At its root, the word inspire means to be filled with God's influence. I'm not one of the faithful, but I often find myself thinking about the story of Adam's creation while I make bread. You start with a lumpy substance not unlike dirt. You work it with your hands until it's the right shape and then you leave it alone to become inspired. It's like magic.

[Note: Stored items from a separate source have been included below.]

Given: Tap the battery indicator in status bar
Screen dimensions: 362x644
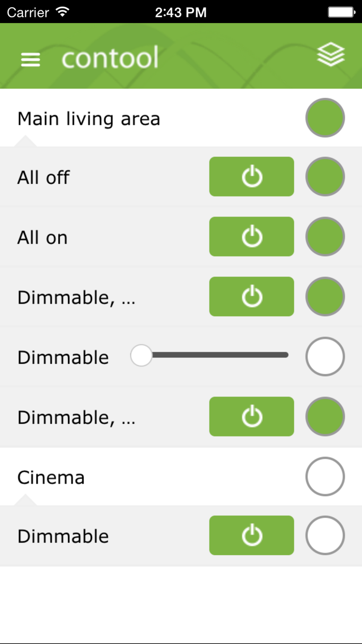Looking at the screenshot, I should coord(341,12).
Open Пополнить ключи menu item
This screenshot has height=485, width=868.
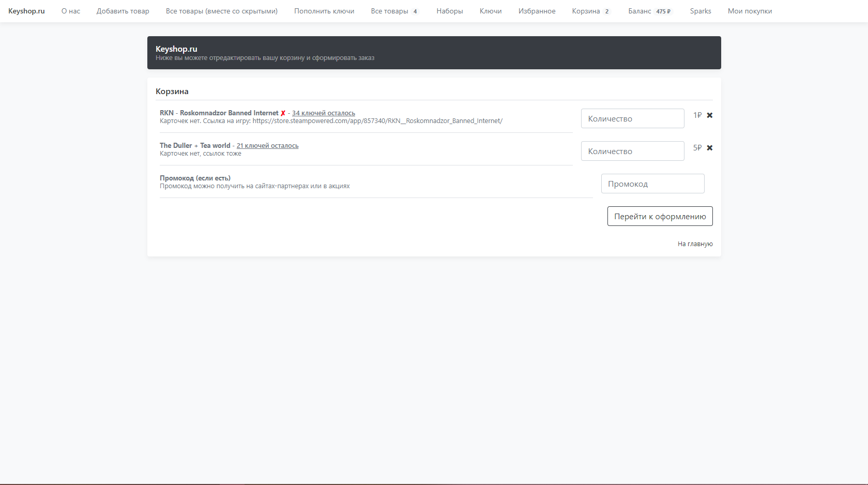324,11
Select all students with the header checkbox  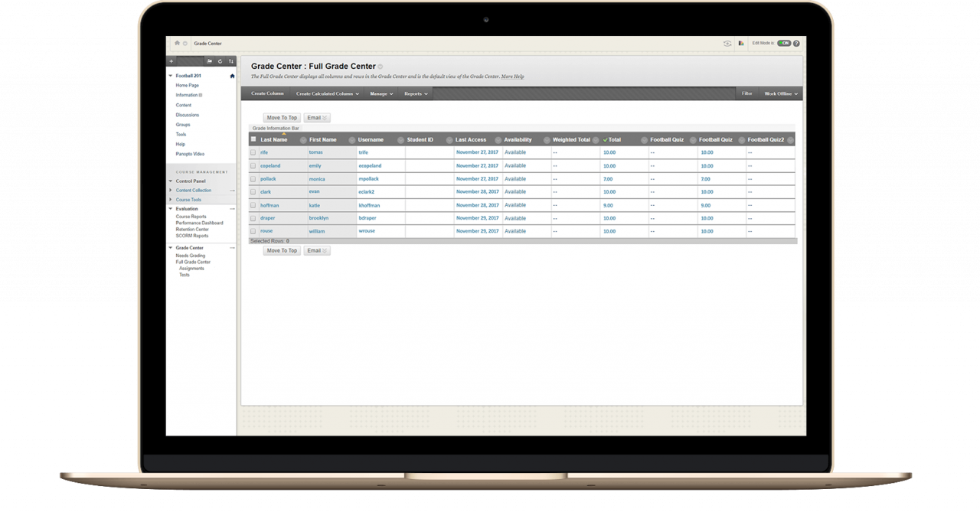(253, 139)
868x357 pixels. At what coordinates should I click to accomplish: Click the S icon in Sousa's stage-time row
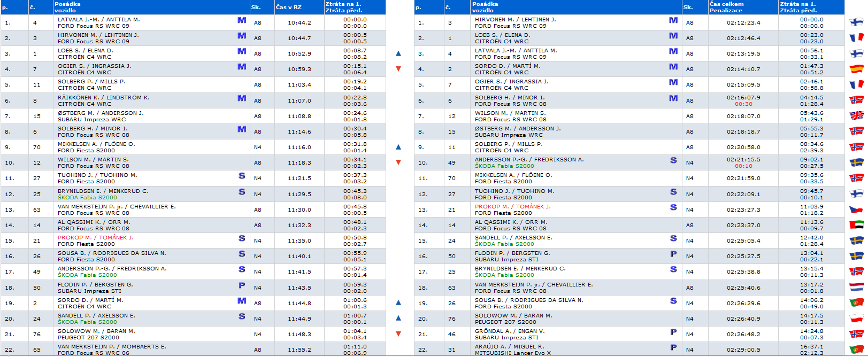click(x=242, y=254)
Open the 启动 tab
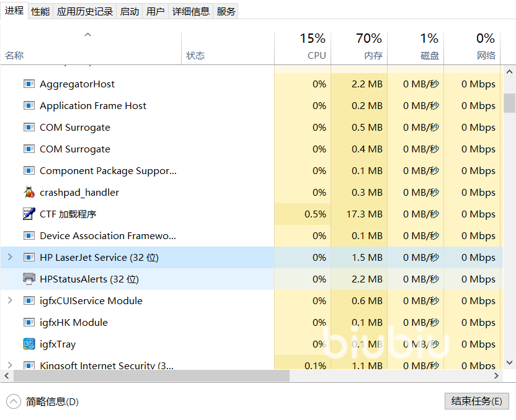 click(x=130, y=11)
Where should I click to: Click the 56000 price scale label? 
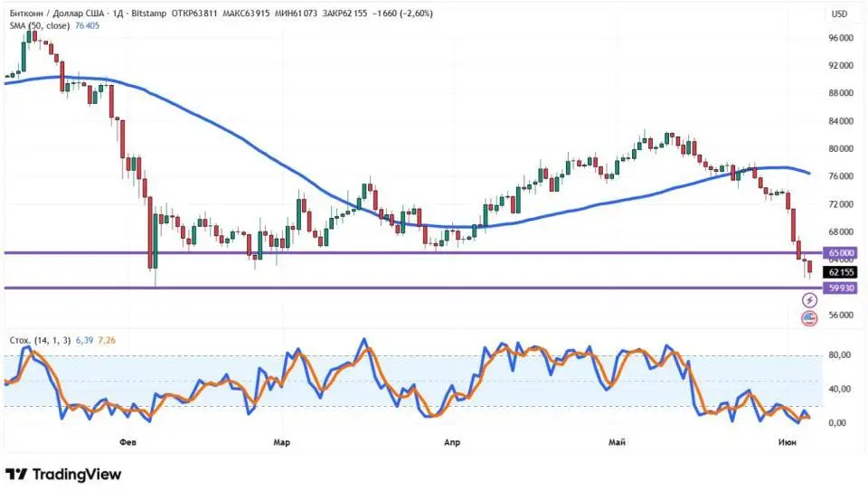840,315
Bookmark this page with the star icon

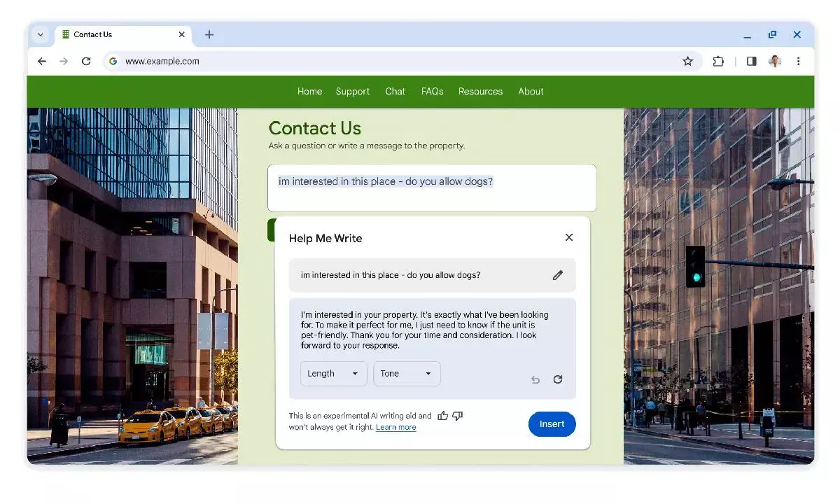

Discussing the eighteenth-century English disdain for the potato (and most other things Irish) Michael Pollan writes:
Like the potato, wheat begins in nature, but it is then transformed by culture. While the potato is simply thrown into a pot or fire, wheat must be harvested, threshed, milled, mixed, kneaded, shaped, baked, and then, in a final miracle of transubstantiation, the doughy lump of formless matter rises to become bread. This elaborate process, with its division of labor and suggestion of transcendence, symbolized civilization's mastery of raw nature.1I think Pollan is right, within the context of the English imperial world view, but today bread and its amazing transformation more aptly signifies a sort of ecstatic joining with the non-human. Approaching it more along the lines of Buddhist transcendence of self than western ideas of conquest or mastery, that moment of inspiration during which dough miraculously becomes bread serves highlights our limitations--reminds us that without the aid of yeast one of our most basic foods simply wouldn't be available to us. We do not make the bread, Saccharomyces cerevisiae does and none of our base mixing and squeezing and kneading can ever replace the spark it provides.